The blue gums (cyanosis) makes me wonder about the possibility of a congenital cardiovascular anomaly... ventricular septal defect and translocation of the left coronary artery to the pulmonic trunk are common occurrences, but others anomalies like Tetralogy of Fallot and similar developmental screw-ups do occur from time to time.
I had such thought too. That's a calf from another nearby beef farm. It's the first calving season for them. No experience with cattle before. They have bought 15 purebred Aubrac heifers and purebred bull. Two heifers had uterine prolapse, one died in minutes. Had one weak calf at birth, which died soon, one calf died after one week and now this calf. I've a feeling that that's not the last loss for them... Not all heifers have calved yet.
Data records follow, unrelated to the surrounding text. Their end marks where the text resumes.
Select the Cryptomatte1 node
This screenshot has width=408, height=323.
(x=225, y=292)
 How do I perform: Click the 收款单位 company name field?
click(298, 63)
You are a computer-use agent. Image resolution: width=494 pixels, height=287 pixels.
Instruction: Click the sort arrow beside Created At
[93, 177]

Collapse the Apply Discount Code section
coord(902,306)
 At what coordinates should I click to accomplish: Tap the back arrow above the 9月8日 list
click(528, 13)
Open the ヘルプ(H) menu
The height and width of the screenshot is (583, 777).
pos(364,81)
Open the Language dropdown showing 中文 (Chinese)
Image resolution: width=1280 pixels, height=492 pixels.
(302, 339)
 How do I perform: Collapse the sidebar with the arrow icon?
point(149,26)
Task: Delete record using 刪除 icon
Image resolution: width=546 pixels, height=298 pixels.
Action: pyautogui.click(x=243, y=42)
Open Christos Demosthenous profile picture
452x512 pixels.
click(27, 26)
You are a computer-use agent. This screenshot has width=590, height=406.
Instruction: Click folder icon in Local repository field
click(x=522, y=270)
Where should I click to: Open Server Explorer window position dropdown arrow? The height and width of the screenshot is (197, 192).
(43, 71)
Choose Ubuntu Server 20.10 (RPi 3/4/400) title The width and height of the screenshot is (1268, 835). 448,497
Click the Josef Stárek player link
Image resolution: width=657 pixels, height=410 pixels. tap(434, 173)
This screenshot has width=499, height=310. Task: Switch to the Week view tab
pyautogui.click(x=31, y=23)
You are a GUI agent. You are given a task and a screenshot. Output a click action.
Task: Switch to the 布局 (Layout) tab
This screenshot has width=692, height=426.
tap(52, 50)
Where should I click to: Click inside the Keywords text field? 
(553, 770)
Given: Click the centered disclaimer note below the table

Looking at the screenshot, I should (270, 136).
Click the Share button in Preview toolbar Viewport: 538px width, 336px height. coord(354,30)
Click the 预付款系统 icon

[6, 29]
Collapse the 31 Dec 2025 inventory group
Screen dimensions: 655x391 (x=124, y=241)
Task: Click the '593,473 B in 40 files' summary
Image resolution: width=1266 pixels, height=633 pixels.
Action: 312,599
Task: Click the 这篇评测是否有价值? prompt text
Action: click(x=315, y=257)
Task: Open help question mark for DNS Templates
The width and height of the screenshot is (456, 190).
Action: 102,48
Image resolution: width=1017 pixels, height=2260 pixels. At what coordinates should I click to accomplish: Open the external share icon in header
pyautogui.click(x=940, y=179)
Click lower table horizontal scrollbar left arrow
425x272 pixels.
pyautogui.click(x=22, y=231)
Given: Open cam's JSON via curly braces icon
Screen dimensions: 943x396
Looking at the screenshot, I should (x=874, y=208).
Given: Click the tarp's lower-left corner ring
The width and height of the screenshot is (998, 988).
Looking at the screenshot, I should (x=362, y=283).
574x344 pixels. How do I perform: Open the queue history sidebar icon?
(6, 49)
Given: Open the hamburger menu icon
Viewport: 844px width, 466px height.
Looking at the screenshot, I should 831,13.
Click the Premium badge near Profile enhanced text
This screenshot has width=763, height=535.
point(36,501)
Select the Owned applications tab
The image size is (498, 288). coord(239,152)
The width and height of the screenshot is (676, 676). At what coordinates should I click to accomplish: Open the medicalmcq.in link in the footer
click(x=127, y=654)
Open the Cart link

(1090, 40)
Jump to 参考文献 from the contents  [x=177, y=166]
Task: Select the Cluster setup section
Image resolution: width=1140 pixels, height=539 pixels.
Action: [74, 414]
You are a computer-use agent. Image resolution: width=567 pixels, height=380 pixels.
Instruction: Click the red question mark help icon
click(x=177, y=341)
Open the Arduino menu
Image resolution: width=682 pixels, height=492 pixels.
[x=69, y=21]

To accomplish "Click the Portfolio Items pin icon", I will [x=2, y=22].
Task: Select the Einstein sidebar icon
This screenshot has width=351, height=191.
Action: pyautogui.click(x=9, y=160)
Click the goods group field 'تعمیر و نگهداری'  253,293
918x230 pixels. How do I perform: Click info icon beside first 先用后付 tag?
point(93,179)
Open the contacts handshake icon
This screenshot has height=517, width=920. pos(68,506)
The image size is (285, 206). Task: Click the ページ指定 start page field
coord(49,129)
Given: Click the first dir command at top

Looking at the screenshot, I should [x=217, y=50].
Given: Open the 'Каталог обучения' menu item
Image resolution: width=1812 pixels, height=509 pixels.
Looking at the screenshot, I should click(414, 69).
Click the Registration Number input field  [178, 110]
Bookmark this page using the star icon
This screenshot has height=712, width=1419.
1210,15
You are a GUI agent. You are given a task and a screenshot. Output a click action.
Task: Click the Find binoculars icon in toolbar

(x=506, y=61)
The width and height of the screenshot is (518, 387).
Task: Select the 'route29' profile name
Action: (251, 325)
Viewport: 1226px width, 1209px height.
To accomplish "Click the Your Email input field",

Sounds like there is more to this than at first look since this is the third problem. The prolapses can be a combination of things or just bad luck. The problems with the calves makes me tend to think there might also be a nutritional problem somewhere. Plus what about the bloodline? Maybe a deformity? @WalnutCrest knows more about Aubracs. I have bred several to Aubrac semen for calves next year, and have enough to breed another 15 so sure hope this isn't some hidden problem I need to watch out for.
Aubracs are very hardy, nice breed. Normally no such problems.
We think that there is somekind of problem too. Either nutritional, or maybe genetical, because all cattle were bought from abroad and that's not the first time we heard bad experiences with cattle bought this way. Talked with that farmer before. Cattle grazed during summer, brought home in October. Fed hay, minerals and abit of meal. Said to the owner that he better consult with the vet, maybe blood test needed for cows. It's truly very stressful start of farming for those people.
Calf 12hours after birth. Another one...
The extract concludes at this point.